• _Goal_
Carry on the article about Zen Architects' renovation of a Brunswick Victorian weatherboard, beginning after its final sentence. The data that follows plays no part in this.

• _Excerpt provided_
Deft Touch

In defiance of a building report recommending demolition, a Brunswick artist and her partner challenged Zen Architects to retain as much as possible of their Victorian weatherboard while creating an impeccably sustainable home/studio animated by glorious landscaping and locally-handcrafted detailing.

The clients had lived next door for 11 years before buying the “rundown, falling apart, dilapidated property” that’s now their remarkable home-studio designed for flexible future use. Before their elderly neighbour died, he’d been happy enough with the four rooms and rear lean-to kitchen and bathroom he’d grown up in and was unfazed by the absence of heating. “We essentially bought the place because we didn’t want to see it knocked down,” the client explains. Given its rotted state, that’s precisely what the building report and most architects had recommended they do.

Enter Zen Architects: 30-year veterans of sustainable design and the only practice the clients spoke to back in 2015 who were willing to take this place on as a renovation rather than a rebuild. Architect Luke Rhodes and founder Ric Zen were up for the painstaking removal, remediation and reinstallation work required to salvage the original front rooms, weatherboards, timber fretwork and Victorian detailing, floorboards, skirting, architraves, doors, handles, windows, fireplaces and hallway arch.

“The general approach we took into the house was to try to test ourselves and push a bit harder than what we previously had,” Luke says. “Ric has been working for 30 years on this type of approach so it was no mean feat to try to go beyond that.” Attention to detail extended well beyond materials selection and retaining original fabric to the scheduling of very regular, carefully timed site visits “ensuring that the construction was meeting our standards in terms of getting the insulation right, sealing the building up right, making sure the membranes were taped, making sure penetrations were taped. It’s not an easy part of the process to do … [but] can really impact the final performance of the building.

Keeping on top of all those sorts of things and the level of emphasis we put on every part of the building was really satisfying in the end. We really learned a lot from it.”

• _Collected data_
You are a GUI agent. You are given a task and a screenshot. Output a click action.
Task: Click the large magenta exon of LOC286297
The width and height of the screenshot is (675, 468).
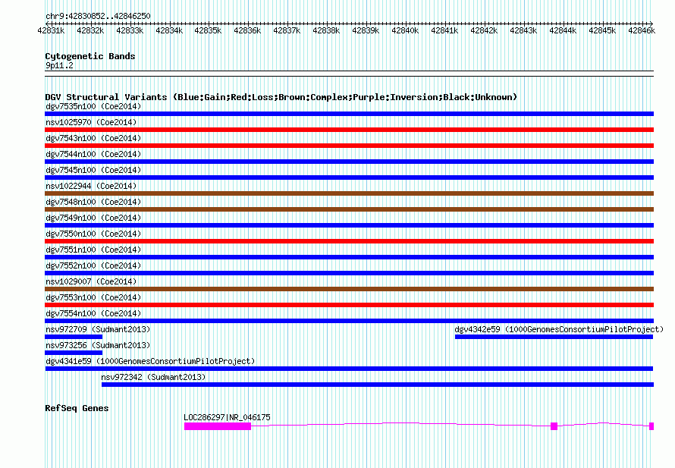[218, 426]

• _Result_
The clients required three bedrooms, a kitchen with separate laundry, a compact footprint to allow as much garden as possible, a roofline in keeping with the streetscape, and home studio spaces suitably lit and fitted out for varied media including textiles, paint and sculpture. Council required space on-site for two cars. Integrating the latter proved especially tricky, at least initially, until Zen hit upon the idea of adapting the home’s original roofline and volume to slip in a discrete double-storey house with a separate studio-cumgarage that’s wired and plumbed for possible future use as a self-contained residence. Home and studio are linked by a glorious Eckersley-designed garden whose textures, motion and seasonal variations in colour and height animate interiors throughout.

The once-dark core of the south-facing Victorian is now beautifully illuminated and ventilated by an upper-level courtyard ‘announced’ on entry via glazing directly above restored fretwork in the double-height central hallway. It’s a deft touch offering unexpected volume in a heritage home and an intriguing glimpse into a renovation highlight: a delightful deck with louvre windows, textured western redwood shingle walls and treetop views, accessed playfully via sliding glass windows/ doors positioned above a desk in the study whose stepped sides form a quirky staircase. Also upstairs is the dreamy master bedroom with ensuite, killer views and a bed ringed with heavy blackout curtains to create the total, velvety darkness needed by one client to fall asleep.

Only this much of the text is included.